Von Philip Grassmann

(SZ vom 27.10.2003) Chemnitz - 333 von 428 Delegierten stimmten am Sonntag für das neue Programm; die notwendige Zwei-Drittel-Mehrheit wurde mit 77,8 Prozent der Stimmen übertroffen. Es gab 38 Neinstimmen und zehn Enthaltungen. Die etwa 600 Änderungsanträge, die vor allem die Parteilinke eingebracht hatte, wurden fast alle abgelehnt.

Allerdings war der Vorstand zuvor von sich aus den Links-Sozialisten in einigen Punkten entgegengekommen. Fast der gesamte Bundesvorstand sowie viele Landes- und Fraktionschefs hatten eindringlich für das neue Programm geworben.

Parteivorsitzender Lothar Bisky sagte nach der Abstimmung: "Dies ist ein wichtiger Schritt zurück in die Politik." Nun müsse die Partei "hinein in die Gesellschaft". Bisky forderte die Partei auf, nun Geschlossenheit zu zeigen. An die Programmkritiker appellierte er, die Mehrheitsentscheidung zu akzeptieren.

Er sei nun zuversichtlich, dass die PDS bei den Landtagswahlen in Ostdeutschland im kommenden Jahr erfolgreich sein könne.

In dem fast 40 Seiten starken Programm spricht sich die Partei für Veränderungen des gegenwärtigen Systems aus. Der Sozialismus wird als Fernziel jedoch beibehalten. Die PDS schwächt auch ihren strikt antikapitalistischen Kurs ab. Nach einer heftigen Debatte beschlossen die Delegierten einen Passus, in dem es heißt: "Unternehmerisches Handeln und Gewinninteresse sind wichtige Voraussetzungen für Innovation und Leistungsfähigkeit."

Die Delegierten unterstützten aber gegen den Wunsch des Vorstands eine Passage, in der auf Einschränkungen durch sozialstaatliche Regulierung und demokratische Mitbestimmung bestanden wird. Anträge, die Dominanz des privatkapitalistischen Eigentums abzuschaffen, wurden abgelehnt.

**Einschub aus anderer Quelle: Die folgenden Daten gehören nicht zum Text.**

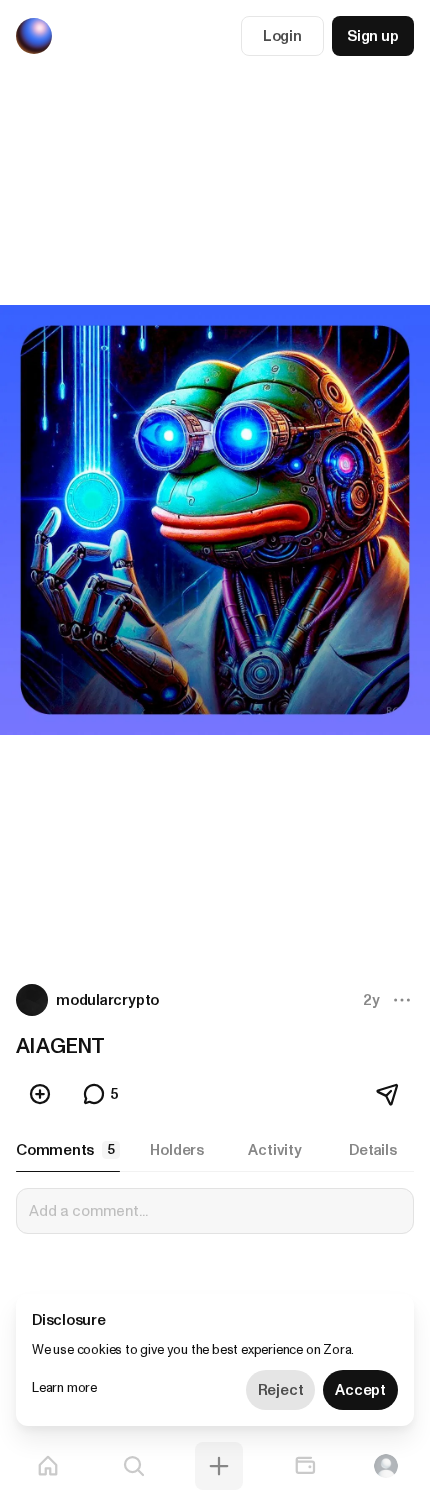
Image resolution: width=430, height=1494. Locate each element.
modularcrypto (107, 1000)
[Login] (386, 1466)
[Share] (389, 1094)
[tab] (68, 1150)
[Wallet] (305, 1466)
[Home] (48, 1466)
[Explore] (134, 1466)
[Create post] (219, 1466)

Auch die radikalpazifistische Position, die die PDS im Jahr 2000 auf ihrem Parteitag in Münster beschlossen hatte, wurde überarbeitet. Die Partei bekennt sich nun zur UN-Charta und damit grundsätzlich auch zu friedenserhaltenden Militäreinsätzen. Einschränkend heißt es, der UN-Sicherheitsrat dürfe das allein ihm übertragene Recht, militärische Mittel einzusetzen, nicht unter dem Druck der Großmächte missbrauchen.

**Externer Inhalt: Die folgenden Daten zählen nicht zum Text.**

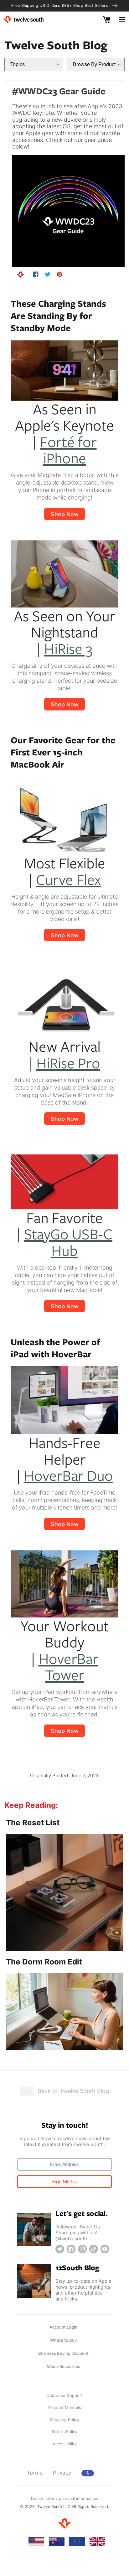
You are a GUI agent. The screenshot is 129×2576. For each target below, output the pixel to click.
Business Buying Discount (63, 2353)
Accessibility (65, 2443)
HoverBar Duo (68, 1475)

Auslandseinsätze der Bundeswehr werden explizit abgelehnt. Vertreter des linken Parteiflügels hatten versucht, diese Passage zu verhindern. Der ehemalige Bundestagsabgeordnete Winfried Wolf nannte den UN-Sicherheitsrat eine "organisierte Großmachtsbande" und warnte vor einer Erosion der pazifistischen Grundhaltung der Partei. Das Bundesvorstandsmitglied Wolfgang Gehrcke wehrte sich vehement gegen diesen Vorwurf. Er versicherte, die PDS werde auch künftig kriegerischen Einsätzen nicht zustimmen und an ihrer Friedenspolitik festhalten.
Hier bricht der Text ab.